View of Bakasi camp in Maiduguri before the camp closed

This memory rupture was clear during my second visit to Bakasi camp in Borno in 2018. I met Aminu and his son, a little boy no older than ten years. One day, when I was waiting for Aminu on a bench under a tent, I witnessed an interaction between them. The boy was upset that his friend didn’t want to share his toy with him. Perhaps in frustration, he threw a tantrum and was yelled at by his mother. In tears, he ran to his father. Among the many things Aminu said, he made a statement that still remains memorable to me: “Do not forget who you are and where you come from. Where we are is temporary. Do not forget home.” The boy was immediately appeased—he seemed to understand what his father meant. His father’s words struck me in ways that I did not immediately realize. As I talked with more people, I discovered how crucial the question of memory is as it relates to identity and religious and cultural practices. 

With this knowledge, I tailored my interview questions to try and understand the depth of the ruptures that displacement produces. Hence, I asked my respondents what they missed about home. “I miss the way I could pluck mangoes from trees,” said Abubakar, a lithe teenager who had just turned sixteen. “Here in Maiduguri, everything is expensive. Even our water in Gwoza is very clean, and it is sweet.” 
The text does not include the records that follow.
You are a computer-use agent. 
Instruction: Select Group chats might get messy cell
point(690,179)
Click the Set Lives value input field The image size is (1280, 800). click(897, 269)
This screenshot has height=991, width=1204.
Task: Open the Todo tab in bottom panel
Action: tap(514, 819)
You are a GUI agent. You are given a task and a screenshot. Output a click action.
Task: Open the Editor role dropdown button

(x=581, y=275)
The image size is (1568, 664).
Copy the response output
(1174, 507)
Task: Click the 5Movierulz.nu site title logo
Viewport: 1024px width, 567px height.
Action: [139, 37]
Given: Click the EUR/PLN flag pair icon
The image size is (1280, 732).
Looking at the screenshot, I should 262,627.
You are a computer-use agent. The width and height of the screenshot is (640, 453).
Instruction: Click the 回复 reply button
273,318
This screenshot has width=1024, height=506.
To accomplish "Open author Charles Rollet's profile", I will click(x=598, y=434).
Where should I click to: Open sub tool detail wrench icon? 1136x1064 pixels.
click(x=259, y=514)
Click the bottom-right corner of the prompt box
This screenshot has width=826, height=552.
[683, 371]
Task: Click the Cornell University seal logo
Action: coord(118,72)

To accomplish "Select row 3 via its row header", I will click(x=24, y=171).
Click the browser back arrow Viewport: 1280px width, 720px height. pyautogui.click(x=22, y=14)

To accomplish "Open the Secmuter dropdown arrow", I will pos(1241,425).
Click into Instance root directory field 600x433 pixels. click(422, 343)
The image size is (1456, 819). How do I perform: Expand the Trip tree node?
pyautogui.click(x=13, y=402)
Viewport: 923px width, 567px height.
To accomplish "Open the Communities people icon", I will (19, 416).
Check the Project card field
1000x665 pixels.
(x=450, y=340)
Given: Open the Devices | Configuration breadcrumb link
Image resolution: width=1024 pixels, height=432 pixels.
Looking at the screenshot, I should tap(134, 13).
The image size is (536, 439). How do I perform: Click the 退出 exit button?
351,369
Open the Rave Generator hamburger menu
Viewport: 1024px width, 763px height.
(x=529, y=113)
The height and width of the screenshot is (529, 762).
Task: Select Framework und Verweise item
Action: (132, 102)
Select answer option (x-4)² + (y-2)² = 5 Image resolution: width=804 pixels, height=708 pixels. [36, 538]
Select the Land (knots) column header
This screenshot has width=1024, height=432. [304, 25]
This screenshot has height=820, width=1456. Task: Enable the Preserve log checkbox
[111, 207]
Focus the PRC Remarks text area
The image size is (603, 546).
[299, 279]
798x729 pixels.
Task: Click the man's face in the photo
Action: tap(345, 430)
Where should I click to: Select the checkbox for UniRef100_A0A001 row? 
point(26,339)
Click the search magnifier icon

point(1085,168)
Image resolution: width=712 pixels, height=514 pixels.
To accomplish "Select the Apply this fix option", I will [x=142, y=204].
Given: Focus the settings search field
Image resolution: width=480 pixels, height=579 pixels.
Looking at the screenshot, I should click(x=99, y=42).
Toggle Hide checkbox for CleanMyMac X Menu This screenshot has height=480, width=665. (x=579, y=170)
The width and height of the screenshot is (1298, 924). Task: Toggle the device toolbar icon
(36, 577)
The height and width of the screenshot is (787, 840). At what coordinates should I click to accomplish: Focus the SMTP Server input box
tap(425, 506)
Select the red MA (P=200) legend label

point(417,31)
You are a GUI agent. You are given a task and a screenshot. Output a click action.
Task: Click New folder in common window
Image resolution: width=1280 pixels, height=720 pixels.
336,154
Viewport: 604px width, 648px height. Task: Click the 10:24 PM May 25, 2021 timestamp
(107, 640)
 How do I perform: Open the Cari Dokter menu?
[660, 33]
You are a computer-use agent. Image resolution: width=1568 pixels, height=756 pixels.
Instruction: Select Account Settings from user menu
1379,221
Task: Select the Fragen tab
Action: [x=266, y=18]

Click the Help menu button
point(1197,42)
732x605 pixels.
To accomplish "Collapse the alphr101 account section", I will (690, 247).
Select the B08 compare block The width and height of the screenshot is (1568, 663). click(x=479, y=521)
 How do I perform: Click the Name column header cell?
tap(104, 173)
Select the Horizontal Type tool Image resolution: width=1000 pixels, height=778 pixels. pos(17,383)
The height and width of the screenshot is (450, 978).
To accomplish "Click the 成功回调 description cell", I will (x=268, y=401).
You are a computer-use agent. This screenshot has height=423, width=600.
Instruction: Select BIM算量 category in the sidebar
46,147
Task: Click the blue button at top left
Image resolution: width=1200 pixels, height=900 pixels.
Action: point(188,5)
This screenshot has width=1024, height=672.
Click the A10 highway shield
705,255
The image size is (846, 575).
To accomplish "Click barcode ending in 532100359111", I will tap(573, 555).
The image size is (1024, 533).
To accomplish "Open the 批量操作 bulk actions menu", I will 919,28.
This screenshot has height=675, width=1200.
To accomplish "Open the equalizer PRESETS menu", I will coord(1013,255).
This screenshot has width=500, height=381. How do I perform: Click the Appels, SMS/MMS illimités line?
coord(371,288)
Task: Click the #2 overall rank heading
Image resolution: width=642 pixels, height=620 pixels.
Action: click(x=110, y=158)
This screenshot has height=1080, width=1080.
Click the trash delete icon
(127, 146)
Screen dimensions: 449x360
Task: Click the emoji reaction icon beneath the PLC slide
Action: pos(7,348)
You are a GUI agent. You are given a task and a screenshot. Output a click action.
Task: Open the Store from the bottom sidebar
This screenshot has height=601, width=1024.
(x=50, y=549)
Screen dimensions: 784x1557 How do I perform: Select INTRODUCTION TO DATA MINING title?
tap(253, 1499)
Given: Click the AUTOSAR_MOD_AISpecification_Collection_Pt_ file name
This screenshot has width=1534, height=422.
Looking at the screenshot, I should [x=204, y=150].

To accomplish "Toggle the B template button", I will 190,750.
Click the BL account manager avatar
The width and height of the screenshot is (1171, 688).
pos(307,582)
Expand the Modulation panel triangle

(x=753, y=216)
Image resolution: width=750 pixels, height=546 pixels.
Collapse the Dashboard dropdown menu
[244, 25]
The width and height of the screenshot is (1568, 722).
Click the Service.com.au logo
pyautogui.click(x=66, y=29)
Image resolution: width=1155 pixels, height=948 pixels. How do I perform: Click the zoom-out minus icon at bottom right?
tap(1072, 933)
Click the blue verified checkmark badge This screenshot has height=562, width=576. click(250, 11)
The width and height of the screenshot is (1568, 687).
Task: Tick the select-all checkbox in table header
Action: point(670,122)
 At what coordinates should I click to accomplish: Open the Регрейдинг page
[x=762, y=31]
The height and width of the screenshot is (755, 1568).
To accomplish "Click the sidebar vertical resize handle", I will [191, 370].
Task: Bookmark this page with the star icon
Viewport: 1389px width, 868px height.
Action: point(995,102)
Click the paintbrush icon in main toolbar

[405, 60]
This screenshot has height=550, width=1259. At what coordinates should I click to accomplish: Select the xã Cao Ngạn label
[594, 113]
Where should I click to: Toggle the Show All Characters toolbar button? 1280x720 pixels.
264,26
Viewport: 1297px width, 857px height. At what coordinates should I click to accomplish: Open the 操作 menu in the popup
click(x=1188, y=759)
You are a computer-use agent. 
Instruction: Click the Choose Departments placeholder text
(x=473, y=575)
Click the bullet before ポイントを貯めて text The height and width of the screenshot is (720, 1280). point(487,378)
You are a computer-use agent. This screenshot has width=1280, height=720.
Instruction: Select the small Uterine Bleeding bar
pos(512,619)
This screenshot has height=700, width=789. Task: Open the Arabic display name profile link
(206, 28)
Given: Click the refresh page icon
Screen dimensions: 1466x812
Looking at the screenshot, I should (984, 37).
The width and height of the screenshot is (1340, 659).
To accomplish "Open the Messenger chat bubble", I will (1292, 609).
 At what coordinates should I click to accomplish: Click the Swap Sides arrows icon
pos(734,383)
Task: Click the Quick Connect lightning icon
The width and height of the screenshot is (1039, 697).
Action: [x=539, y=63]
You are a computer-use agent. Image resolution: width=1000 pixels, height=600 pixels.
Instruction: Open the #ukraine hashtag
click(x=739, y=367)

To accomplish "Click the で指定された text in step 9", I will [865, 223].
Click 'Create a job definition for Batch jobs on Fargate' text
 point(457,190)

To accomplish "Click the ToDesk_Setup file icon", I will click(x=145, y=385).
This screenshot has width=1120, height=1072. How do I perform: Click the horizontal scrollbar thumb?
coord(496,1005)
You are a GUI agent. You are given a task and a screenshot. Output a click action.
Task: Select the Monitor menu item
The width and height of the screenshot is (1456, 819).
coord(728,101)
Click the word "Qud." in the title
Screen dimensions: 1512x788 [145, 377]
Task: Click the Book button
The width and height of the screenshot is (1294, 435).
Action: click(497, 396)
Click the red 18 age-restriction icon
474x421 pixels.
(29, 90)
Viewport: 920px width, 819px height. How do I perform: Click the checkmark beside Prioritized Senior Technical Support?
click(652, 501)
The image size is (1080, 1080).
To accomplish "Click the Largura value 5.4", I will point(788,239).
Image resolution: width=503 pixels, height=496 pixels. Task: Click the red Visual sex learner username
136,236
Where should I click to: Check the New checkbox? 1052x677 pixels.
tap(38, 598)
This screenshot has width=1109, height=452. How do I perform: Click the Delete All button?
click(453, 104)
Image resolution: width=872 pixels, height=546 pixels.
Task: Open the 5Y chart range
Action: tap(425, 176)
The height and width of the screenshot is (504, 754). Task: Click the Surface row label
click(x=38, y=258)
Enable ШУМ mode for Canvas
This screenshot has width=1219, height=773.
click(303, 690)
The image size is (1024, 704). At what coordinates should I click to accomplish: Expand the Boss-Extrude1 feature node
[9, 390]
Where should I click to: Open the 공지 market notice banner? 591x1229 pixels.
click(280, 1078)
For these teenagers who were children when they left home, displacement truncates their rites of passage to adulthood as the centers of reinforcement have been replaced with a way of life that is altogether jarring and confusing. The ones born in displacement or too little to remember rely on the stories of older children and adults, and they are constantly befuddled by what they think are tall tales about a home they have never known. 

For Binta, the memory of her hometown has been sullied by a memory of profound violence that she would rather keep buried. In talking about what she misses about her home, she shares how she misses the way holidays are celebrated. “I remember that during Easter, we used to go to the mountain, I mean Gwoza or Mandara mountain, to do our church service. Everybody will be there singing, praying, and after that there will be plenty of food. We will eat together. It was just so good. I miss that.” Going up the mountain, though a literal expression of faith in the ascension, is not only this—it also represents a time of physical, relational, and spiritual flourishing. 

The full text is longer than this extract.